[Exercise details]
Leaving out the pictures, transcribe all of the records faithfully.

[Information shown]
------------------------------------------------------------------------
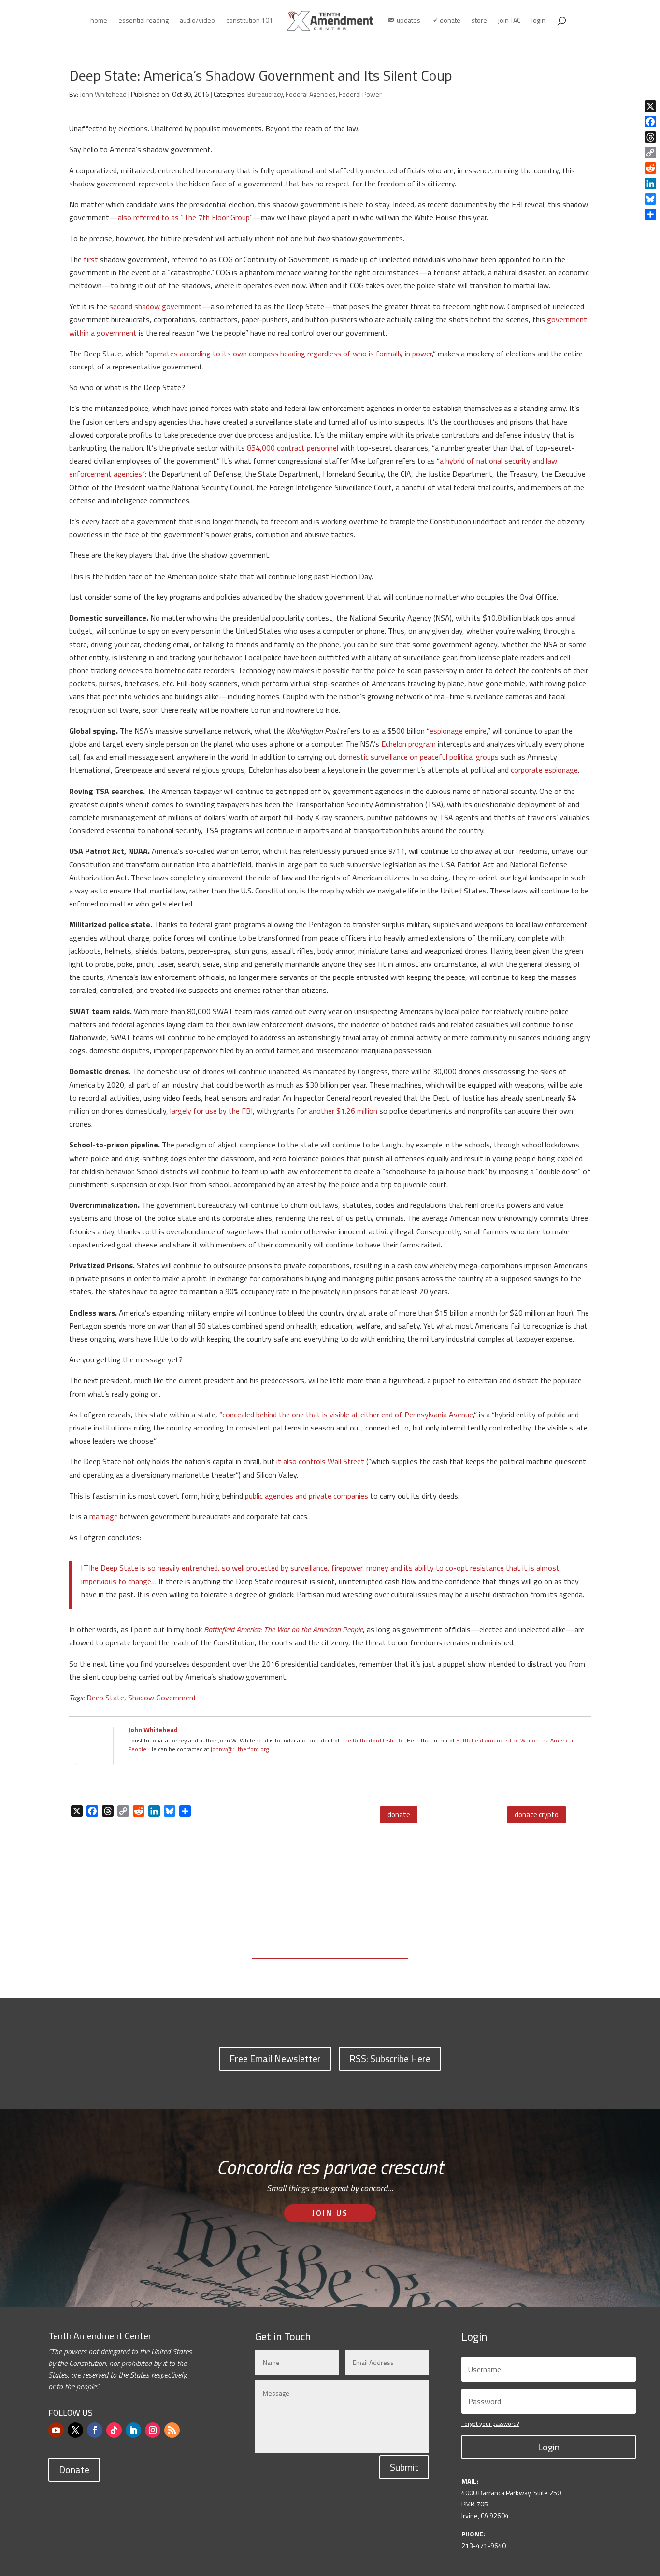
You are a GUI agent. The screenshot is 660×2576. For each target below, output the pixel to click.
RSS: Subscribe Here (389, 2058)
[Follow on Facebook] (94, 2430)
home (98, 21)
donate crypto (537, 1814)
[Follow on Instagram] (152, 2430)
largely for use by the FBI (211, 1111)
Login (549, 2446)
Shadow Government (162, 1697)
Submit (404, 2467)
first (91, 259)
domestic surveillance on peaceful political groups (418, 757)
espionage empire (458, 730)
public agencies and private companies (306, 1495)
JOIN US (330, 2213)
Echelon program (408, 744)
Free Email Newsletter (275, 2058)
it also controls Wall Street (320, 1461)
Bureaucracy (265, 94)
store (479, 21)
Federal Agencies (311, 94)
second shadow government (155, 306)
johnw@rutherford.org (240, 1749)
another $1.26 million (343, 1111)
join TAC (509, 21)
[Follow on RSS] (172, 2430)
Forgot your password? (490, 2423)
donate (398, 1814)
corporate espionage (544, 770)
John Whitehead (103, 94)
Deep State (105, 1697)
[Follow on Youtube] (56, 2430)
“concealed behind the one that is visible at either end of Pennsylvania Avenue (346, 1414)
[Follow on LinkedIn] (133, 2430)
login (538, 21)
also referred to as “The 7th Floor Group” (185, 217)
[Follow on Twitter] (75, 2430)
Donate (74, 2469)
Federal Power (360, 94)
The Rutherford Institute (372, 1740)
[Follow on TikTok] (114, 2430)
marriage (103, 1516)
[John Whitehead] (94, 1758)
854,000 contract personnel (292, 447)
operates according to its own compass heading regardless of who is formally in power (290, 353)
------------------------------------------------------------------------
[Task result]
You are a GUI agent. The screenshot is 660×2576. For each target below, output the pixel to click.
RSS: Subscribe Here (389, 2058)
[Follow on Facebook] (94, 2430)
home (98, 21)
donate crypto (537, 1814)
[Follow on Instagram] (152, 2430)
largely for use by the FBI (211, 1111)
Login (549, 2446)
Shadow Government (162, 1697)
Submit (404, 2467)
first (91, 259)
domestic surveillance on peaceful political groups (418, 757)
espionage empire (458, 730)
public agencies and private companies (306, 1495)
JOIN US (330, 2213)
Echelon program (408, 744)
Free Email Newsletter (275, 2058)
it also controls Wall Street (320, 1461)
Bureaucracy (265, 94)
store (479, 21)
Federal Agencies (311, 94)
second shadow government (155, 306)
johnw@rutherford.org (240, 1749)
another $1.26 million (343, 1111)
join TAC (509, 21)
[Follow on RSS] (172, 2430)
Forgot your password? (490, 2423)
donate (398, 1814)
corporate espionage (544, 770)
John Whitehead (103, 94)
Deep State (105, 1697)
[Follow on Youtube] (56, 2430)
“concealed behind the one that is visible at either end of Pennsylvania Avenue (346, 1414)
[Follow on LinkedIn] (133, 2430)
login (538, 21)
also referred to as “The 7th Floor Group” (185, 217)
[Follow on Twitter] (75, 2430)
Donate (74, 2469)
Federal Power (360, 94)
The Rutherford Institute (372, 1740)
[Follow on TikTok] (114, 2430)
marriage (103, 1516)
[John Whitehead] (94, 1758)
854,000 contract personnel (292, 447)
operates according to its own compass heading regardless of who is formally in power (290, 353)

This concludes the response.